Saying trans people exist "everywhere" is to colonise the entire world into your model. You might view all gender diverse people and/or all people with gender dysphoria as trans, I've definitely seen it before with people who think everyone should fit into that model, but that's the ideology talking, not actually looking at the 'diverse' reality of the many perspectives on these.
Neurodiverse is a controversial term within communities related to that term. That's kinda the thing - no model on this is going to be universal. Even with sexualities, we can discuss them on a population level based on the sexes, much like trans/cis can be useful to discuss things on a population level, but talking to individuals, there are always those that identify very differently to definitions the Ivory Tower puts on them.

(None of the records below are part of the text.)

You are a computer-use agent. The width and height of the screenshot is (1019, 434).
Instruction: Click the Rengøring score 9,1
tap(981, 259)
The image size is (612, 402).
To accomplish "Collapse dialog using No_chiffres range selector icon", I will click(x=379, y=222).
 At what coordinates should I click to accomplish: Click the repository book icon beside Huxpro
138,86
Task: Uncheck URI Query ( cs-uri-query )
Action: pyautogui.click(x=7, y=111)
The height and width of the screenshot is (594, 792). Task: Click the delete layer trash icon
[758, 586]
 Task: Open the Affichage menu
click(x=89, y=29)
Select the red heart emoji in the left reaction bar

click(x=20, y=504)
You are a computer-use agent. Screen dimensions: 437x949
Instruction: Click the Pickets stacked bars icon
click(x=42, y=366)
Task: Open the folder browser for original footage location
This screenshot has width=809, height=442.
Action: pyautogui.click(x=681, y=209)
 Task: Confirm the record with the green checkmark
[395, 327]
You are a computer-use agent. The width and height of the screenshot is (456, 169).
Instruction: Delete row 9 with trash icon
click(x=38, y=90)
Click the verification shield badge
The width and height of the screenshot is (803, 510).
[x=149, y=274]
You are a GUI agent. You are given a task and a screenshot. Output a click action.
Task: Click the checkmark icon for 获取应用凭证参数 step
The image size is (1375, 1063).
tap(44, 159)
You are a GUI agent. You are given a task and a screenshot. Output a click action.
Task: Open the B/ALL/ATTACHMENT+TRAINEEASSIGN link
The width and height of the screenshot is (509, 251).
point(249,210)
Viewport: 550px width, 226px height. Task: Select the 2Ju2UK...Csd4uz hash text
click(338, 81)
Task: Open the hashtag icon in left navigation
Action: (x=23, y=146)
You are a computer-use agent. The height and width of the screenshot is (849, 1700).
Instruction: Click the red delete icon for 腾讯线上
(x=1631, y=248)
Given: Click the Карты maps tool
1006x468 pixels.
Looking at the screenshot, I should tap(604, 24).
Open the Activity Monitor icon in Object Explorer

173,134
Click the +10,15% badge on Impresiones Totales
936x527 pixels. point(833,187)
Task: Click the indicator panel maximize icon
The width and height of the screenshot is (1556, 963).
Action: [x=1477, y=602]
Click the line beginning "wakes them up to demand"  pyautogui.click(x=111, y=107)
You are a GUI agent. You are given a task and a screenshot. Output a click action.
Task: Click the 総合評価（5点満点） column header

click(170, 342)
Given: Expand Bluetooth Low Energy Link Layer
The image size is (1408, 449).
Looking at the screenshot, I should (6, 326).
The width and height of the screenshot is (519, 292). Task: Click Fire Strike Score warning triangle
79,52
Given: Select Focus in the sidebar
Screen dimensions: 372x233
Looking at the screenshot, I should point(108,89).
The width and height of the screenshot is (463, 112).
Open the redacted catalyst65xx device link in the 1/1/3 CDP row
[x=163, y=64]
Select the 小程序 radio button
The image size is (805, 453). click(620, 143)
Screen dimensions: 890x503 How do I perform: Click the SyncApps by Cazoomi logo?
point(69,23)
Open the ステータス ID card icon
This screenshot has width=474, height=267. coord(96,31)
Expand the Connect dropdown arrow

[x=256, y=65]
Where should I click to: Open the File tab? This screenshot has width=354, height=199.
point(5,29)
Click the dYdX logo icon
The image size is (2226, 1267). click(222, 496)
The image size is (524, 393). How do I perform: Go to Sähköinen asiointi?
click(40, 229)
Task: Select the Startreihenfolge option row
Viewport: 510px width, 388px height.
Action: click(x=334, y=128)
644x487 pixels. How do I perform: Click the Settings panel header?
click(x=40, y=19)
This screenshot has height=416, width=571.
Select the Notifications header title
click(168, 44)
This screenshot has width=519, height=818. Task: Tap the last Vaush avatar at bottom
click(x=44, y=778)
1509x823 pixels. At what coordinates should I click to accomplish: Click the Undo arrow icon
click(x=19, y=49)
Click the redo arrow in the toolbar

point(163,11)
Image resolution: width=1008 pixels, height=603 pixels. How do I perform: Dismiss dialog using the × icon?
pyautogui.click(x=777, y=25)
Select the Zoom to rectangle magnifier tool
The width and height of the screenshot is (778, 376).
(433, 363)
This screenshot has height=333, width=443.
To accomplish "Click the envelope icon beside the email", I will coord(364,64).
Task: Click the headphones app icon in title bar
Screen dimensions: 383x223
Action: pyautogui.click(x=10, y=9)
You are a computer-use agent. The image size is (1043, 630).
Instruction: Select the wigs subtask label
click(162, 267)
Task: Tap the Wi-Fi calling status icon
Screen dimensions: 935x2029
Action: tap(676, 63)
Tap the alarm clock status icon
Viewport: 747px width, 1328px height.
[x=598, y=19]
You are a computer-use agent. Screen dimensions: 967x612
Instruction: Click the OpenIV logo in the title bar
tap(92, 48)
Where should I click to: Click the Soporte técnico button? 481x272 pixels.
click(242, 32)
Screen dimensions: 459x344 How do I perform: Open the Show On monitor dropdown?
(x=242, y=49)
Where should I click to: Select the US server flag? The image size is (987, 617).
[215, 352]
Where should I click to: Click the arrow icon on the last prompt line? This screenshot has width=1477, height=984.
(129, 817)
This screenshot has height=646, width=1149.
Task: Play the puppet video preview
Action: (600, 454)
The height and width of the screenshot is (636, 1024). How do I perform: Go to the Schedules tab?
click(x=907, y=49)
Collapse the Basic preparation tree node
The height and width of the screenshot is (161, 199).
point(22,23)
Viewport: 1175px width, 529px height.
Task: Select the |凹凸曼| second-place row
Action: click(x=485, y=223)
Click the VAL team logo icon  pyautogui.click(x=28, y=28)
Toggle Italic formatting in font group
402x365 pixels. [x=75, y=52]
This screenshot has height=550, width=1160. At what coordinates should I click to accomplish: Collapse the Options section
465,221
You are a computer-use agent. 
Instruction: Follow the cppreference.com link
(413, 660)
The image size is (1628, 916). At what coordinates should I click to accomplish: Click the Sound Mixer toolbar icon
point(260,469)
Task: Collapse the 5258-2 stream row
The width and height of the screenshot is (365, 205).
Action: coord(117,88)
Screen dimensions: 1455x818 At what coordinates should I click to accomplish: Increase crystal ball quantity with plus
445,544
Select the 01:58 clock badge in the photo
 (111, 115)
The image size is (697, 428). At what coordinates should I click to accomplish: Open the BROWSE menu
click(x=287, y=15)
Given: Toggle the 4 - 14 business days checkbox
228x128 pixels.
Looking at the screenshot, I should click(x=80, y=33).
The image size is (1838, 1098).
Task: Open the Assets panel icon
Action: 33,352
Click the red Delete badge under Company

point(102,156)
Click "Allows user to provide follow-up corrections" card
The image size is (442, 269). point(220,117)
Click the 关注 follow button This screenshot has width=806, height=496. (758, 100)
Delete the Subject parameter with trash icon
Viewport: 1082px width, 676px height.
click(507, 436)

To a society that at present, partly excludes you at best, and at worst tries to kill you. A society where your rights and existence are denied, where people don't believe you, and you spend a long time waiting in uncertainty.
Again, you are universalizing something that isn't. In the UK, thankfully, the risks of a trans person being killed is far less than many other groups and it's pretty harmful to young people particularly to think they're at a high risk of being killed. While it is at times difficult to uphold our rights with the legal system as it is, trans people have the same basic rights and there isn't anyone in power really denying trans people exist.
That's the thing - yes, it's well known many on MN don't like trans women or anyone male in the women's loo -- but no one in power is really stopping that so why harp on about it? Is it really that important to try to get us to be happy about it? To get us all under the same ideals that it's just a toilet, ignoring the many other uses of that space for many women? To get us all under the same trans/cis perspective?
Speaking of uncertainty, trans people have one thing to thank covid-19 for: every single person in the world now knows what it is like to have their live on hold for a long period of time, faced with uncertainties in a situation far beyond their control, in a system that is not prepared to deal with them. Now you all have an understanding of what it is like emotionally to be trans (though without the gender bit)
I've heard this a bit in chronic illness circles - that people now have an idea what it's like to be us, I see it a bit better there as it's comparing not being able to leave the house and having to work around that & how isolating that often is & fatigue around medical concerns that can set in, but we can't universalize the emotional experience of the pandemic or of trans people or of being bed/housebound. I get the appeal of universalising it or even discussing it at a population level which will always have generalizations, but no, individuals have all experienced these differently so no, not 'all' of anyone has the experience of being trans, because trans people don't have the same expeience and neither have all people during the pandemic.
It isn't the body part between your legs that makes a person a danger to society.
Sex traits involve far more than the body part between your legs, and having dealt with many violent women all my life, including assault by penetration and an attempt on my life, I can still see that males are most likely to perpetuate violence and that mixed sex spaces are proven time and again to have more issues.
I don't see the point in ignoring that, I guess it's the easier option which leaves our public facilities worse for the lack of effort put into them.